One of the things I like about C++ over other languages is operator and function overloading. I love being able to call a single function and have the compiler figure out which one I meant. Wouldn't it be nice to have that same uniform nature with SSE/AVX?
There are some hurdles through. The float versions don't have shift instructions and the shuffle instructions for the int versions only take in one parameter. The int versions also don't have a divide instruction, and the integer multiply versions only multiply elements 0 and 2 ( for the int32 version ).
So dilemma number one is: Seeing as how each one of these operations is going to take parameters by *value, calling each one will create copies before executing the intrinsic used inside each function, so is it even worth the effort to create such a library?

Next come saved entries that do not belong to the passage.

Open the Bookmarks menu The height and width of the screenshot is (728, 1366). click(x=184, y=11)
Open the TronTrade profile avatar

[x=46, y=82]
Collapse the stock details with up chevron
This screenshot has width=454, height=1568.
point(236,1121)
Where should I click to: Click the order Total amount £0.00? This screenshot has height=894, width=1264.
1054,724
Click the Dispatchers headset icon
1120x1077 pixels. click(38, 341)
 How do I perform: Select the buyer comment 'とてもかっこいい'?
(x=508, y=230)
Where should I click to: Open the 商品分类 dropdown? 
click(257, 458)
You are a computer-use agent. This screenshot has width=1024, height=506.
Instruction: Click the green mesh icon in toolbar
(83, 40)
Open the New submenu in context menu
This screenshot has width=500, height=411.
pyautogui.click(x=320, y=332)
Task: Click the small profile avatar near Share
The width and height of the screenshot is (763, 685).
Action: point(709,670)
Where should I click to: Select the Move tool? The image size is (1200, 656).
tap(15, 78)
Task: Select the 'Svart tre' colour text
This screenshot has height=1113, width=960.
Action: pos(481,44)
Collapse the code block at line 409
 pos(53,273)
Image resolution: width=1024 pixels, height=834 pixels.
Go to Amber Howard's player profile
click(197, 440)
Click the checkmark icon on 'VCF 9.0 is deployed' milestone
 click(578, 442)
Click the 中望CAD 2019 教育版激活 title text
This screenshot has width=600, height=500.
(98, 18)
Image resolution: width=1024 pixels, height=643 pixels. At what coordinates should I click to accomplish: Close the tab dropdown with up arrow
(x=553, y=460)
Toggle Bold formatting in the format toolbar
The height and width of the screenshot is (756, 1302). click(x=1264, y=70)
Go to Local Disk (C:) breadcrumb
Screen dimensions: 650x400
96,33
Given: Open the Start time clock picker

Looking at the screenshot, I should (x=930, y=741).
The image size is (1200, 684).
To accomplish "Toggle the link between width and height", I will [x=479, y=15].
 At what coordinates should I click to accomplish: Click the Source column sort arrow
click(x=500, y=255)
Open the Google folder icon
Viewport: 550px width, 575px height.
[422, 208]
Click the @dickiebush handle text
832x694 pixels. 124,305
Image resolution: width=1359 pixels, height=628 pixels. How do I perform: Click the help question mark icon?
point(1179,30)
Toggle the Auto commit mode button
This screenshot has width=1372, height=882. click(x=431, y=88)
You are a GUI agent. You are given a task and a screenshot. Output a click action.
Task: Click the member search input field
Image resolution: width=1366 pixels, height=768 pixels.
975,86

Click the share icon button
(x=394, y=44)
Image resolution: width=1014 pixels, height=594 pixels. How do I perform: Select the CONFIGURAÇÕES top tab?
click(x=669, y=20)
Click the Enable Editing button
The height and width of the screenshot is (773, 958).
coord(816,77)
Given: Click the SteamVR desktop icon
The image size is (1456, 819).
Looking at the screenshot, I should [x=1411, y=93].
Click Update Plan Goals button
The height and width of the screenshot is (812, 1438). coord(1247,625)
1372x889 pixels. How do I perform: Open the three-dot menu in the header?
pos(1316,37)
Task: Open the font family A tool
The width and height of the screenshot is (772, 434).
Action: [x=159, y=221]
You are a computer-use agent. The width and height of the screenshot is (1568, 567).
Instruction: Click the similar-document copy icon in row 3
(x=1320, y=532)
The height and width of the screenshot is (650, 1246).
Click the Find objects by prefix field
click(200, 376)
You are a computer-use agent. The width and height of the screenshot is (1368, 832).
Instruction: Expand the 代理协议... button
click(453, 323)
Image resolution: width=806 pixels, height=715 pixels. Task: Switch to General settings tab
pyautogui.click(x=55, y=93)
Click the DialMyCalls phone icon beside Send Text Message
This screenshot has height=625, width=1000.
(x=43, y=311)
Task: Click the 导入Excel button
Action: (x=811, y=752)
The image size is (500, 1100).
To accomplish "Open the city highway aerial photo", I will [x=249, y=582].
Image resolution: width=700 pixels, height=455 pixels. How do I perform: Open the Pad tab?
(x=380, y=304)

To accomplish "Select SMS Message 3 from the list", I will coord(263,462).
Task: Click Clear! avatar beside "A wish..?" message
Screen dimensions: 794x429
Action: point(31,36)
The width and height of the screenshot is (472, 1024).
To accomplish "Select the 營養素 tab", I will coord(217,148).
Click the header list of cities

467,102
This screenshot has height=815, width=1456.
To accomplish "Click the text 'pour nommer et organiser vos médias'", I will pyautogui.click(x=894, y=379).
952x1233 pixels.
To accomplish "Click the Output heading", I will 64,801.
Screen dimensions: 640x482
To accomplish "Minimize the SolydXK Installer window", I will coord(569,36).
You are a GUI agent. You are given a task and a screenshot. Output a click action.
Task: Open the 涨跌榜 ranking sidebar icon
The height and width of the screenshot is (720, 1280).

*NOTE: Using __vectorcall the first 6 parameters get passed by XMM register instead of __cdecl or __stdcall which only passes the first 4 in x86/x64 registers after the max has been reached the stack is used regardless if I recall correctly.
I've thought about using MACROS, but if constexpr doesn't seem to work as intended inside a macro function definition.
Code: Select all
#define mm_add( a, b, result )\
using T = decltype( a );\
using U = decltype( b );\
static_assert( std::is_same_v<T, U> && std::is_same_v<T, decltype( result ) );\
if constexpr( std::is_same_v<T, __m128> )\
result = _mm_add_ps( a, b );\
else if constexpr( std::is_same_v<T, __m128i> )\
result = _mm_add_epi32( a, b );
// Paraphrasing the error message
Error: cannot convert __m128 to __m128i
Sounds like the whole expression is being evaluated instead of just the block that is true, which is the intent of if constexpr.
The second part of the project is creating a pseudo shader language using templates and the C++ type system. I was originally planning on using straight intrinsics for this, but then thought "how nice it would be to have a uniform interface for the SIMD instructions" while creating this shader language/framework. So dilemma number 2 is; do I go back to strictly instrinsics using if constexpr throughout or, finish the unified SIMD interface and use it?
All this was brought about when I was looking over the shared project Cameron, Luis and I were working on like 5-6 years ago. I've learned a lot about C++ and a little bit about vector math since then so I wanted to revamp the project hoping I could make the code a little cleaner as well as extent it by creating special effects and perhaps use some real physics algorithms. Since the game isn't that demanding as is, I really didn't see a point in using the GPU ( yes, I know I could have had D3D setup and working by now, but this is more fun ).
I thought, oh it would cool to have a way of "quick" way of testing this stuff and not have to spend so much time setting up D3D. I really need to come up with a D3D11 framework.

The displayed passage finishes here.